Érase una vez un niño llamado Jack que vivía con su mamá en una humilde granja. Ellos eran muy pobres y lo único que tenían era una vaca flaca.
Un día la mamá de Jack lo llamó y le dijo:
— Lleva la vaquita al pueblo y con el dinero que te paguen por ella compraremos comida. Asegúrate de recibir un buen precio.
Jack partió de inmediato. En el camino, un anciano de aspecto bonachón y alegre lo saludó y le dijo:
—Hola amiguito, ¿a dónde te diriges?
Jack le contestó:
—Voy al pueblo a vender mi vaquita para comprar comida.
—No te preocupes amiguito, yo me quedo con la vaca y prometo cuidar muy bien de ella. A cambio, te daré estos tres frijolitos mágicos, ellos te traerán una enorme fortuna —dijo el viejito.
Al llegar a casa, Jack saludó a su mamá con un abrazo y una enorme sonrisa.
—Mira mamá, he dejado a la vaca con un señor muy bueno y a cambio él me dio estos frijoles mágicos.
—¿Cómo pudiste cambiar lo único que tenemos por unos pocos frijoles? —dijo su mamá—. Muy enojada, arrojó los frijoles por la ventana. Jack estaba muy triste y se fue a dormir sin cenar.

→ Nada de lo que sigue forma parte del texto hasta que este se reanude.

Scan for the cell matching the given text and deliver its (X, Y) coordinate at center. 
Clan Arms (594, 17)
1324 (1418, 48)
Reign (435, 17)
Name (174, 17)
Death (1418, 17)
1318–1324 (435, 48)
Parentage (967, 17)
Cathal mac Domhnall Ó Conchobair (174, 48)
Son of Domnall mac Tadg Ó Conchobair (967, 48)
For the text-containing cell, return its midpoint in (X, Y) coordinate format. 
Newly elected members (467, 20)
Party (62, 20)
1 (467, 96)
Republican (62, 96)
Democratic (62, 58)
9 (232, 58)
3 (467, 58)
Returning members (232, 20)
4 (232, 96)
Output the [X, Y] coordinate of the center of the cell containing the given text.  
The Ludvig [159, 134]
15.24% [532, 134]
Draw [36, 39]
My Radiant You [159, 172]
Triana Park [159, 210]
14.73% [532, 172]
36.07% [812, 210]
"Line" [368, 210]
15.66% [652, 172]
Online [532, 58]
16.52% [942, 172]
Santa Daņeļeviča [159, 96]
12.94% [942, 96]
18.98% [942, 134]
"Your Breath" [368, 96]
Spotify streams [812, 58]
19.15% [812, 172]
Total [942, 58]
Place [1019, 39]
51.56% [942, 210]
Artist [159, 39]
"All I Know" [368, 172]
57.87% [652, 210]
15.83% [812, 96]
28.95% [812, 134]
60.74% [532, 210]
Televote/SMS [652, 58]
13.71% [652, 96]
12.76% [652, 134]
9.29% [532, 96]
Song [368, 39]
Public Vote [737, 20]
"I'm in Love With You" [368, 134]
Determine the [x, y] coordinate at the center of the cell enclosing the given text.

Cuando Jack se despertó la mañana siguiente, descubrió a través de la ventana, un enorme tallo que había brotado de sus frijoles mágicos. Movido por la curiosidad, Jack trepó el tallo hasta alcanzar un reino en el cielo. De la nada, apareció una pequeña hada azul y le dijo:
—Ese castillo que ves a lo lejos perteneció a un caballero y a su familia. Ahora vive en él un gigante muy malvado. Jack, necesitas saber que tu madre es la esposa del caballero y tú eres su hijo. Sé valiente y recupera lo que te pertenece.
Al decirlo, el hada desapareció. Jack continuó su camino hacia el castillo. Al encontrar las puertas entreabiertas ingresó sin anunciarse. Al instante, se topó con la esposa del gigante y le dijo:
—¿Señora, puede por favor darme algo de comer y beber?, tengo mucha hambre.
La noble mujer le dio un trozo de pan y un vaso de leche. Mientras comía, entró el gigante.
El gigante tenía un aspecto horripilante. Jack estaba aterrorizado y de un salto se escondió en la alacena.
El gigante exclamó:
—¡Fi, fa, fo, fum! Huelo el aroma de un niño inglés.
—¡Aquí no hay ningún niño! —dijo la esposa del gigante.
Sin cuestionar a su esposa, el gigante se retiró a su habitación. Sacó debajo de la cama una bolsa con monedas de oro, las contó y las dejó a un lado. Luego, tomó una siesta. Jack salió sigilosamente de su escondite, guardó un puñado de monedas en sus bolsillos y huyó del castillo.
En casa, le dio las monedas a su madre. Ambos vivieron felices y cómodamente por algún tiempo.
Cuando se agotaron las monedas, Jack volvió a trepar el tallo hacia el castillo del gigante. Al igual que antes, se encontró con la esposa del gigante, ella le dió de comer y el gigante aparecío mientras comía. Una vez más, Jack terminó escondido en la alacena. Fue entonces que el gigante exclamó:
—¡Fi, fa, fo, fum! Huelo el aroma de un niño inglés.
—¡Aquí no hay ningún niño! —dijo la esposa del gigante.
Un poco dudoso, el gigante se dirigió hacia su habitación para tomar la siesta, pero antes de marcharse, le pidió a su esposa que le llevara la gallina y el arpa. La esposa regresó con una gallina enjaulada y un arpa mágica que podía reproducir las más hermosas melodías.
El arpa tocaba música alegre, pero Jack se sentía triste al ver la pobre gallina enjaulada. Mientras el gigante dormía, Jack tomó la gallina y el arpa. De repente, el arpa gritó:
—¡Amo, un niño me está robando!
El gigante se despertó y vio a Jack con sus dos preciados tesoros. Furioso, corrió detrás de él. Jack descendió el tallo con el arpa y la gallina a cuestas. Al tocar tierra llamó a su mamá:
—Mamá, mamá trae el hacha.
Su mamá trajo el hacha y Jack derrumbó el tallo.
¡CATAPLÚN!
Cayó el gigante tan fuerte que fue a dar al otro lado del mundo.
Al día siguiente, Jack y su mamá se despertaron asombrados al saber que la gallina ponía huevos de oro. ¡La gallinita estaba tan feliz que dejó miles de huevos de oro regados por toda la casa! La preciosa música del arpa los mantuvo alegres… y todos vivieron felices para siempre.